Enfin le CSM a eu à statuer sur des manquements au devoir d’impartialité d’un magistrat honoraire présidant un bureau d’aide juridictionnelle. La poursuite et la sanction de magistrats honoraires, qui était jusque-là rare et même exceptionnelle aura eu tendance à augmenter sous la dernière mandature. S’agissant du ministère public, rappelons que le CSM a eu à se prononcer sur la situation des membres du « PNF » au mois de septembre dernier et n’a pas proposé au ministre d’infliger une sanction aux magistrats poursuivis.

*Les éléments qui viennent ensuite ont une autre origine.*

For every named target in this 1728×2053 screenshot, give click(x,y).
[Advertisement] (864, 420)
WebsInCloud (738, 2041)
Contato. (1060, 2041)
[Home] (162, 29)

CSM toujours : l’art de se faire des amis.

Pour la présentation de son dernier rapport d’activité le CSM a choisi la date du 19 janvier 2023. Quoi qu’on pense de la séparation des pouvoirs, un minimum de respect pour les mouvement sociaux (surtout lorsqu’ils amènent plusieurs centaines de milliers de personnes à descendre dans la rue) aurait été judicieux. Mais tel n’a pas été le cas.

On notera  dans ce dernier rapport (43 pages, « Regards sur une mandature ») que les décisions disciplinaires ne sont plus collationnées dans le rapport d’activité mais que le Conseil se penche sur la nécessité de faire progresser les moyens qu’il pourrait mobiliser pour mieux instruire les procédures disciplinaires (sans évoquer pour l’instant la question des garanties des magistrats poursuivis).

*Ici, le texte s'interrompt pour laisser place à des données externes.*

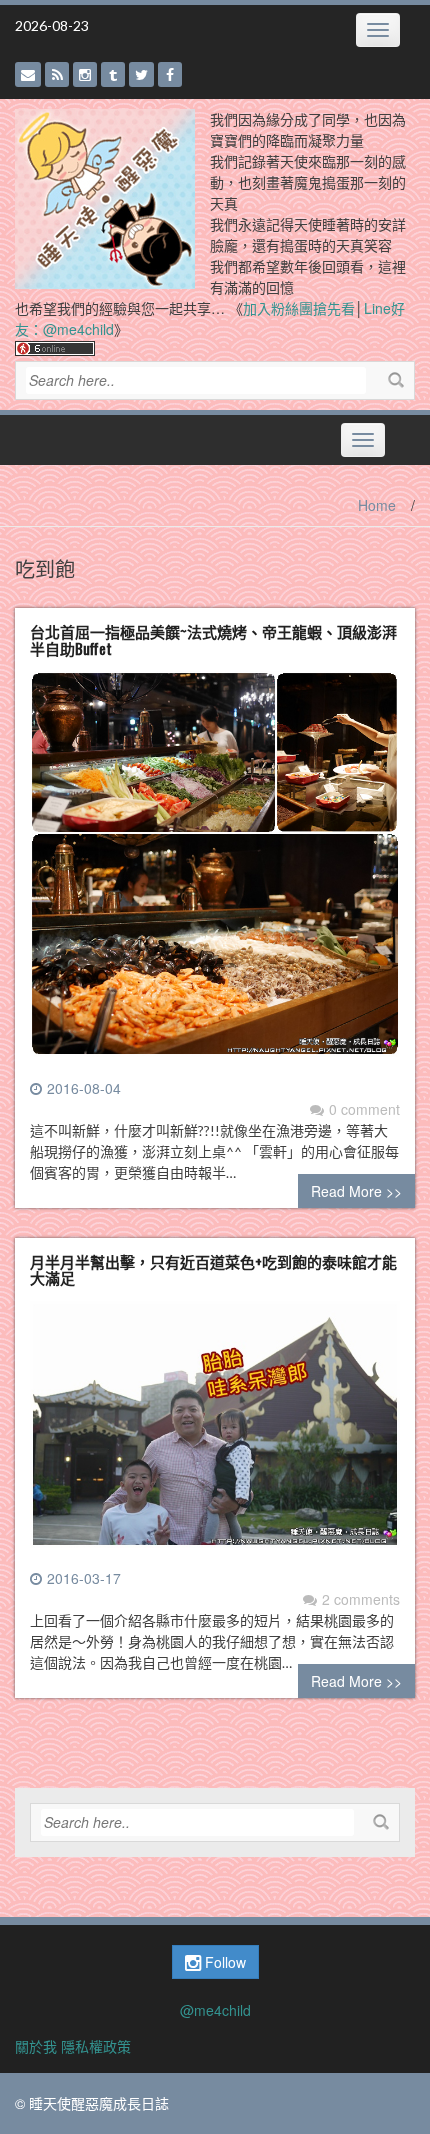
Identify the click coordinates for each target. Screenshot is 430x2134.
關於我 (36, 2046)
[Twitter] (141, 74)
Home (377, 505)
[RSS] (57, 74)
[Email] (28, 74)
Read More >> (356, 1191)
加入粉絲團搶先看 (299, 308)
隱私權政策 (96, 2046)
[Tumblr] (113, 74)
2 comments (361, 1599)
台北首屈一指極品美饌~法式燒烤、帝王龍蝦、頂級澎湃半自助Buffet (213, 639)
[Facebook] (170, 74)
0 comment (364, 1109)
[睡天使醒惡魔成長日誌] (105, 197)
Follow (223, 1962)
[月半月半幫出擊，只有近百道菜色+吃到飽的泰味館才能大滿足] (215, 1432)
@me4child (215, 2010)
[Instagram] (85, 74)
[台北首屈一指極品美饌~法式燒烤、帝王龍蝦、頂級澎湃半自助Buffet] (215, 872)
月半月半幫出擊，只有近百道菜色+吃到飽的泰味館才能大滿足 (213, 1269)
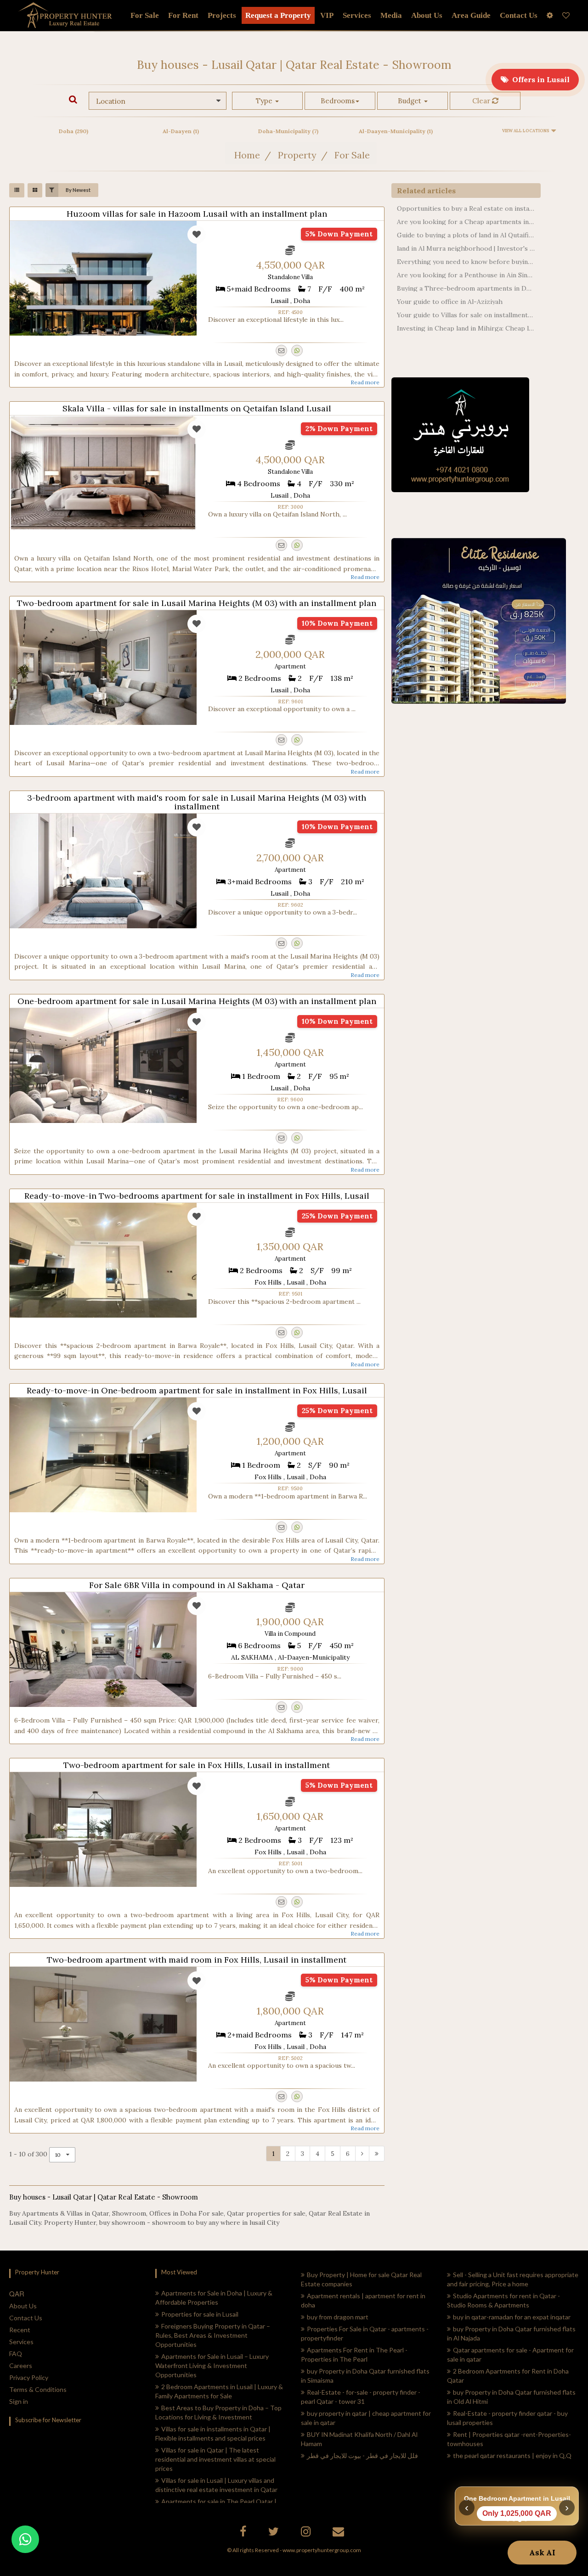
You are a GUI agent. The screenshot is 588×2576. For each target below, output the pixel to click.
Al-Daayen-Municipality (396, 131)
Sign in (18, 2401)
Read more (365, 382)
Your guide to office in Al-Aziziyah (450, 301)
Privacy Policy (28, 2377)
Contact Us (25, 2318)
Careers (20, 2365)
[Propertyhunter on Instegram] (307, 2533)
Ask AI (542, 2553)
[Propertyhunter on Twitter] (274, 2533)
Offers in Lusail (539, 79)
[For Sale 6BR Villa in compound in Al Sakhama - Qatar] (103, 1649)
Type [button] (265, 100)
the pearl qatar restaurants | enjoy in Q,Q (512, 2455)
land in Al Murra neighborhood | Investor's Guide (466, 248)
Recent (19, 2330)
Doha (73, 131)
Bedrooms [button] (338, 100)
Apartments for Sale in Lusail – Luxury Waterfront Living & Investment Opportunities (212, 2365)
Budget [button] (410, 100)
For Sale (144, 15)
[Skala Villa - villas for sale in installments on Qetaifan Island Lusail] (103, 472)
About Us (23, 2306)
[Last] (376, 2153)
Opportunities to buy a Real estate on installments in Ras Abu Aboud (466, 208)
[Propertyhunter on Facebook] (244, 2533)
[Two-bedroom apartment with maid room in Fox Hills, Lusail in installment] (103, 2024)
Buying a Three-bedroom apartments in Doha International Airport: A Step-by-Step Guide (466, 288)
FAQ (15, 2353)
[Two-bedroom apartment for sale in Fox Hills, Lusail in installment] (103, 1829)
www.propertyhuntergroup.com (322, 2550)
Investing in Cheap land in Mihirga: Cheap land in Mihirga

CSM encore: Vers une « psychiatrisation » des situations individuelles ?

Une réflexion sur les garanties procédurales en matière disciplinaire s’avère désormais indispensable. Dans une affaire en cours d’instruction, et donc encore non publique, le CSM a choisi de désigner un expert psychiatre afin d’effectuer une expertise médico-psychologique et psychiatrique d’un collègue poursuivi à l’origine pour un différend avec un auxiliaire de justice. L’expert a vocation à renseigner la juridiction disciplinaire sur l’état de santé et les traitements suivis par le magistrat.

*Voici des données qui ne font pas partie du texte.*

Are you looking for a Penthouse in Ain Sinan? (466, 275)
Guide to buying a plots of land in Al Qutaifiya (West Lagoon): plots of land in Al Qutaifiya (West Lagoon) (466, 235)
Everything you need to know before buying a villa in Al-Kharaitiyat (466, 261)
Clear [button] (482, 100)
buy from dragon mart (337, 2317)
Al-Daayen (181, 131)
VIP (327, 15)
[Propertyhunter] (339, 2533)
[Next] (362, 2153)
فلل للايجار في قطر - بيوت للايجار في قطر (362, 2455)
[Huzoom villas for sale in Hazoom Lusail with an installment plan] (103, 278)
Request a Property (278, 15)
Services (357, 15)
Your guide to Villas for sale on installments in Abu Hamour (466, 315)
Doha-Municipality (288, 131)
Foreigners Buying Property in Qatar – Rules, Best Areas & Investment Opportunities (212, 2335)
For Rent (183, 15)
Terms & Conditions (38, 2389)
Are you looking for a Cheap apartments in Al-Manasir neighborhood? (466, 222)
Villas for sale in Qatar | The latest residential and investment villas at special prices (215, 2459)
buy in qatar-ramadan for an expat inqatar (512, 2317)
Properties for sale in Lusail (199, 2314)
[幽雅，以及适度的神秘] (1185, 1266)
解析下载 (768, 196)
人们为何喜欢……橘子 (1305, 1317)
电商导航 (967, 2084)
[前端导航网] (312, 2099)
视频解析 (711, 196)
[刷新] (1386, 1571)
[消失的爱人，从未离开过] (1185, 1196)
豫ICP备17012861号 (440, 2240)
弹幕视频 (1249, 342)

Pour notre organisation une telle décision est dangereuse pour l’ensemble du corps judiciaire. D’une part elle viole le secret médical. D’autre part elle pose un réel problème juridique. L’exclusion d’un magistrat pour des motifs médicaux doit être le fait d’une décision administrative soumies au comité médical national saisi par le ministre. Elle n’incombe pas au CSM saisi à titre d’instance disciplinaire. Enfin si l’on peut admettre le recours à des examens dès lors que les faits visés dans la saisine laissent apparaître l’existence d’une altération du discernement, tel n’est nullement le cas en l’espèce.

Dans le même état d’esprit un comité médical local a proposé d’exclure un magistrat car d’après ses conclusions celui-ci serait « névrosé » (sic) et ce en contradiction avec les pièces médicales produites par ce collègue.

Nous avons choisi d’écrire au ministre, au président de la République et au CSM afin de signaler le risque de disparition quasi-complète du corps judiciaire si un tel motif était retenu comme une cause valable d’exclusion.

CSA Ministériel: garder le cap

Lors du CSA Ministériel du 1° février le ministre, comme d’autres membres du gouvernement, a tenté de convaincre les syndicalistes présents de l’intérêt de la réforme des retraites, point qui ne faisait pas partie de l’ordre du jour mais qu’il a tenu à aborder (on se demande bien pourquoi), sans aucun succès (évidemment !).

La première réunion a eu notamment pour objet le vote d’un règlement intérieur provisoire du CSA ministériel, le règlement intérieur définitif devant être approuvé au préalable par le conseil supérieur de la fonction publique. En dépit d’une opposition généralisée des organisations syndicales l’administration a imposé les termes du projet provisoire.

Garder le cap de la protection des intérêts des agents du ministère ne sera pas facile, mais les représentants CFDT s’y emploieront avec énergie  notamment pour faire progresser la qualité de vie au travail qui sera inscrite à l’ordre du jour des travaux de cette instance dans les mois qui viennent.